== TASK BRIEF ==
Where an image appears in the data, omit it and reproduce the rest exactly.

Saved data entries:

:::::

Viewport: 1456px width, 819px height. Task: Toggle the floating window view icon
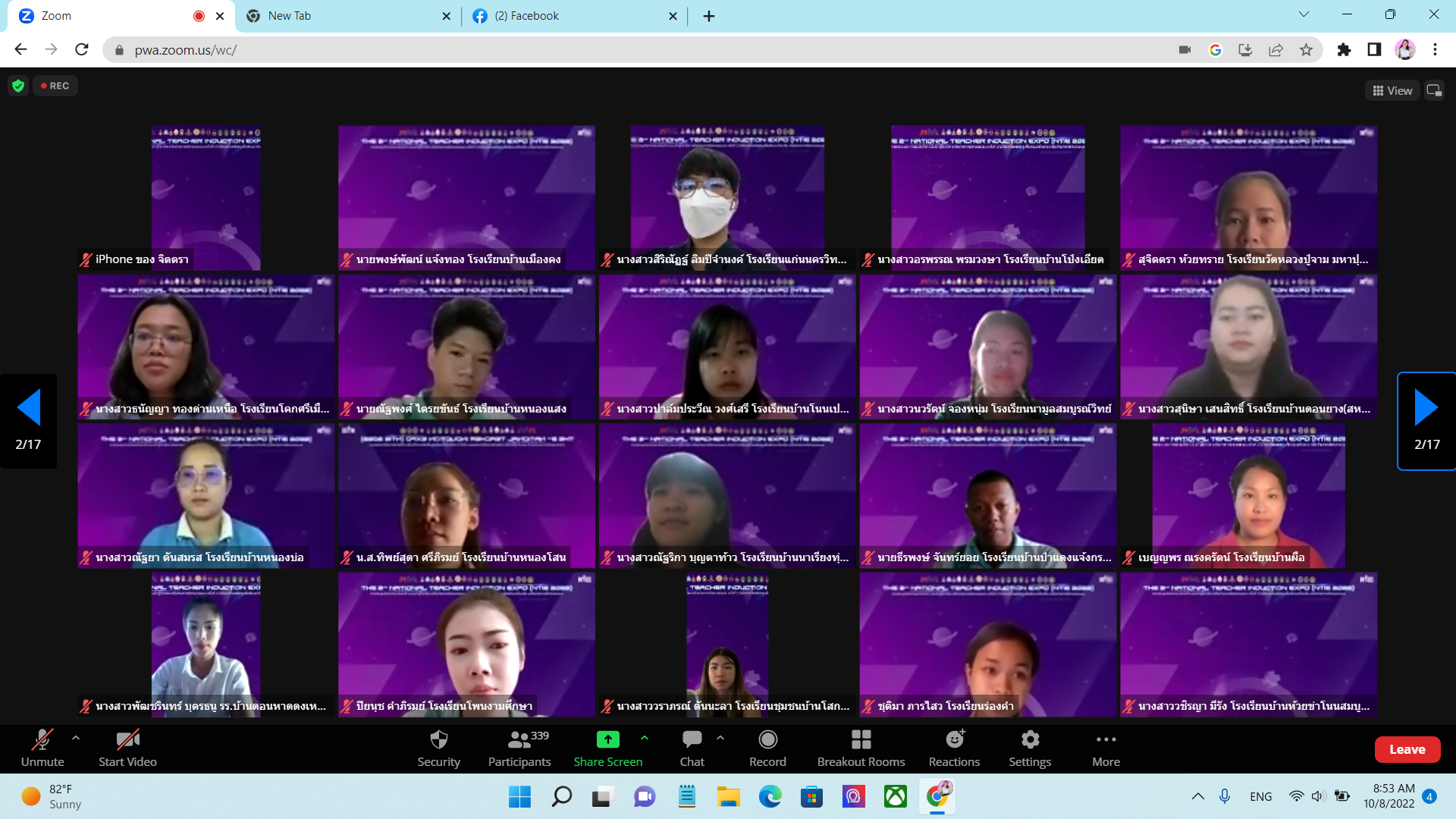point(1434,90)
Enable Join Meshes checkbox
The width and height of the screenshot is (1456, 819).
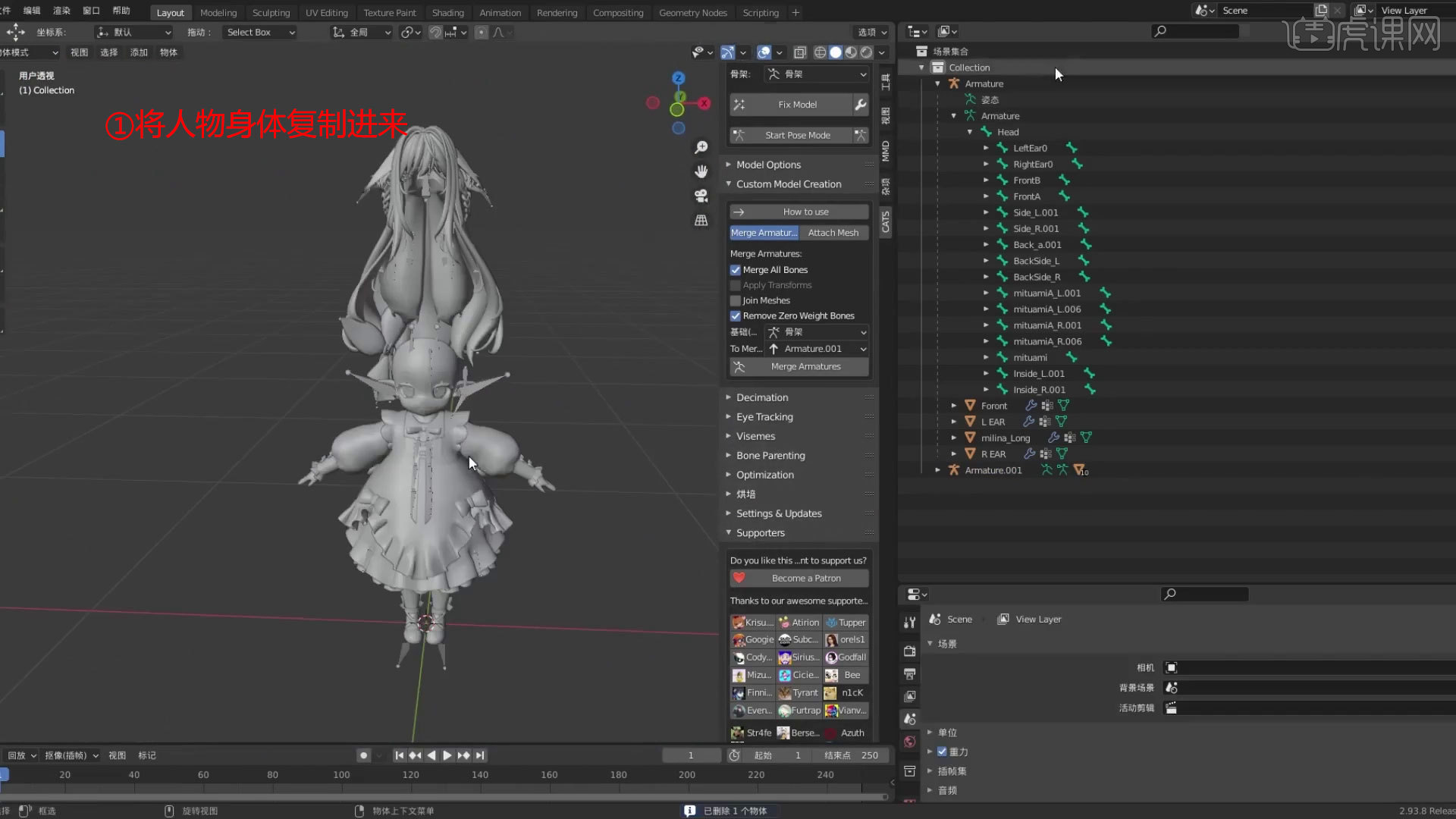pos(735,300)
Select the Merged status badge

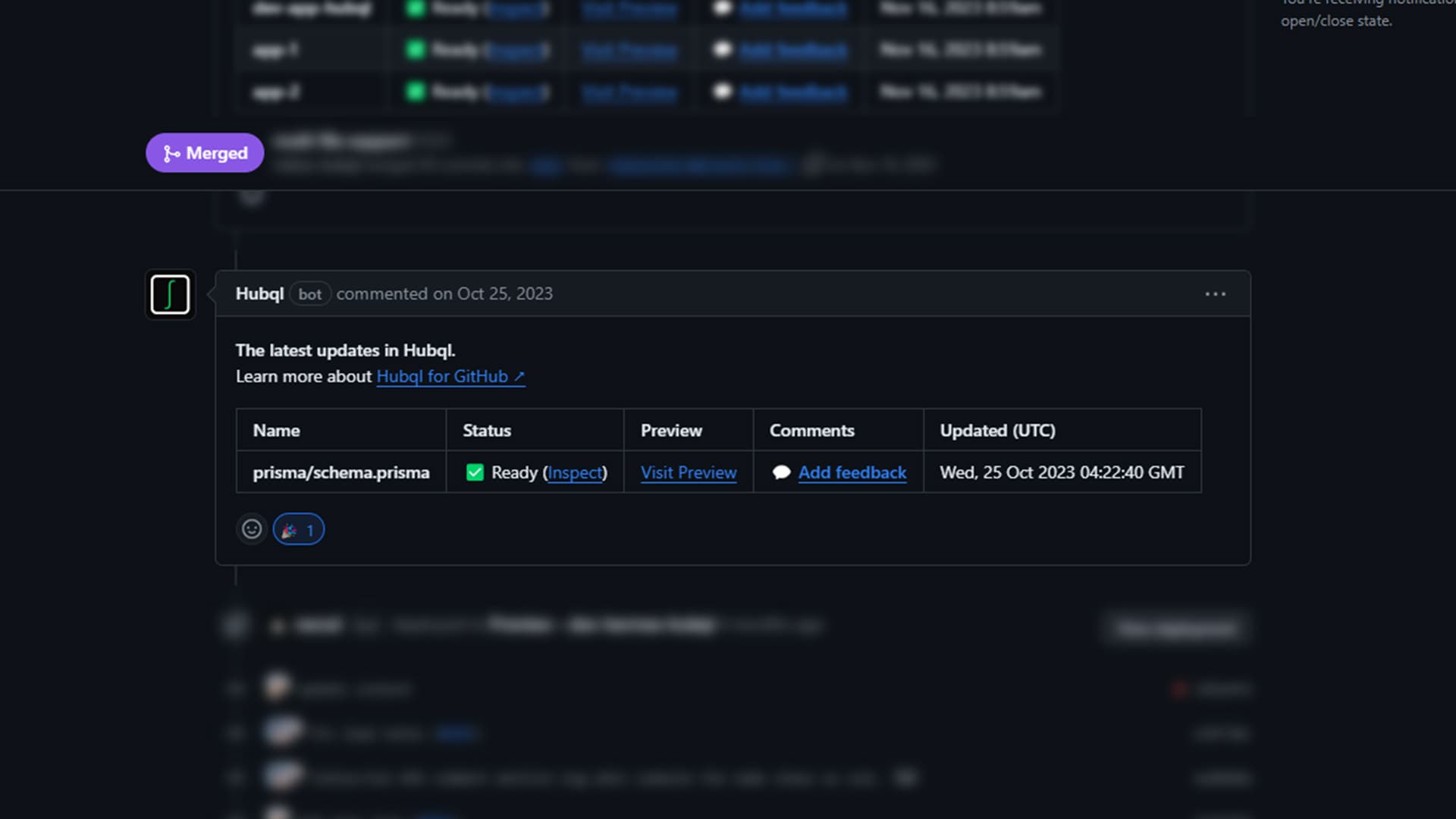[x=204, y=152]
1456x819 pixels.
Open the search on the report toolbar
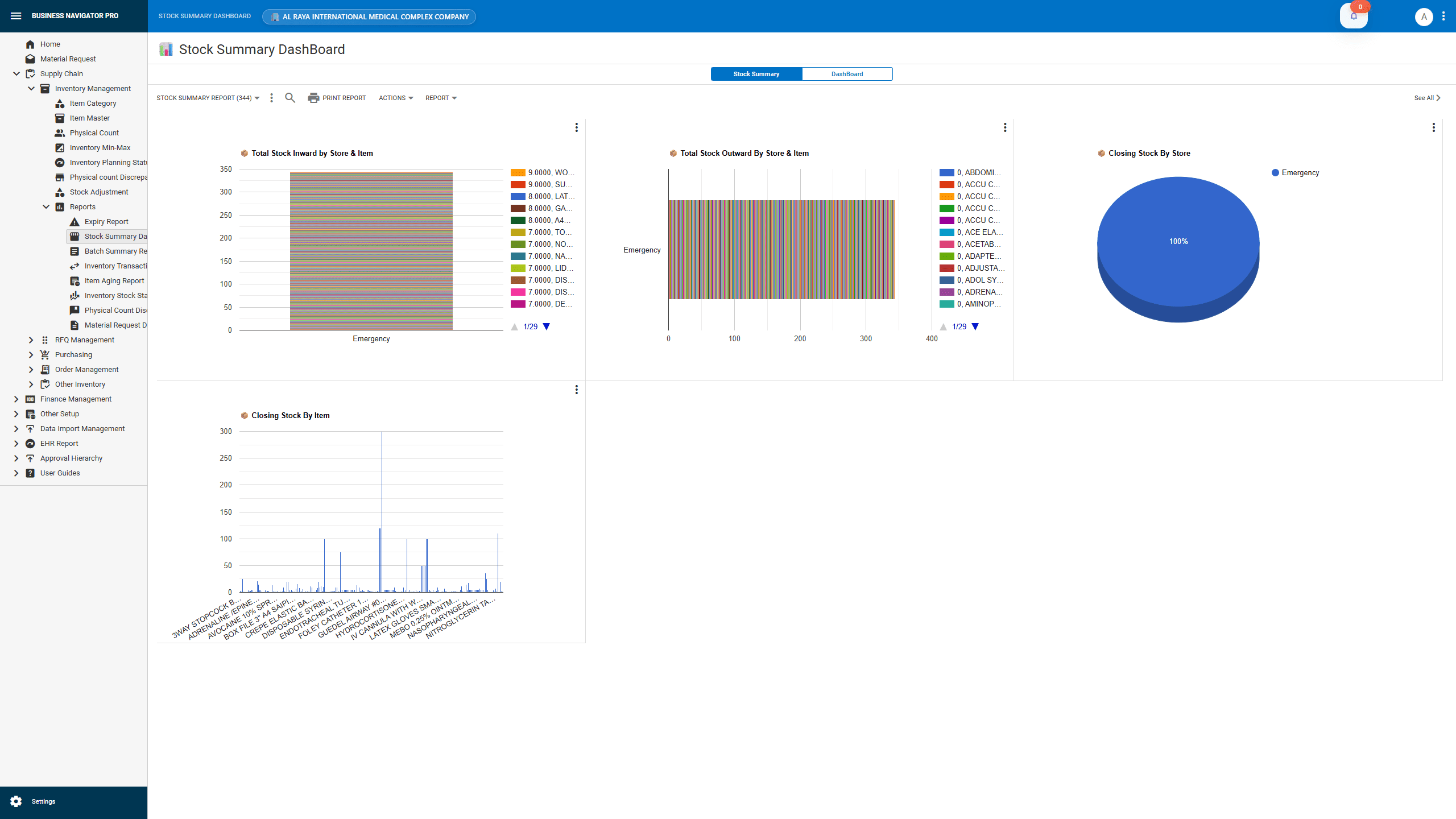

:::::

== WRITTEN ANSWER ==
Viewport: 1456px width, 819px height. Task: Toggle the floating window view icon
point(1434,90)
Enable Join Meshes checkbox
The width and height of the screenshot is (1456, 819).
pos(735,300)
Select the Merged status badge

[x=204, y=152]
1456x819 pixels.
Open the search on the report toolbar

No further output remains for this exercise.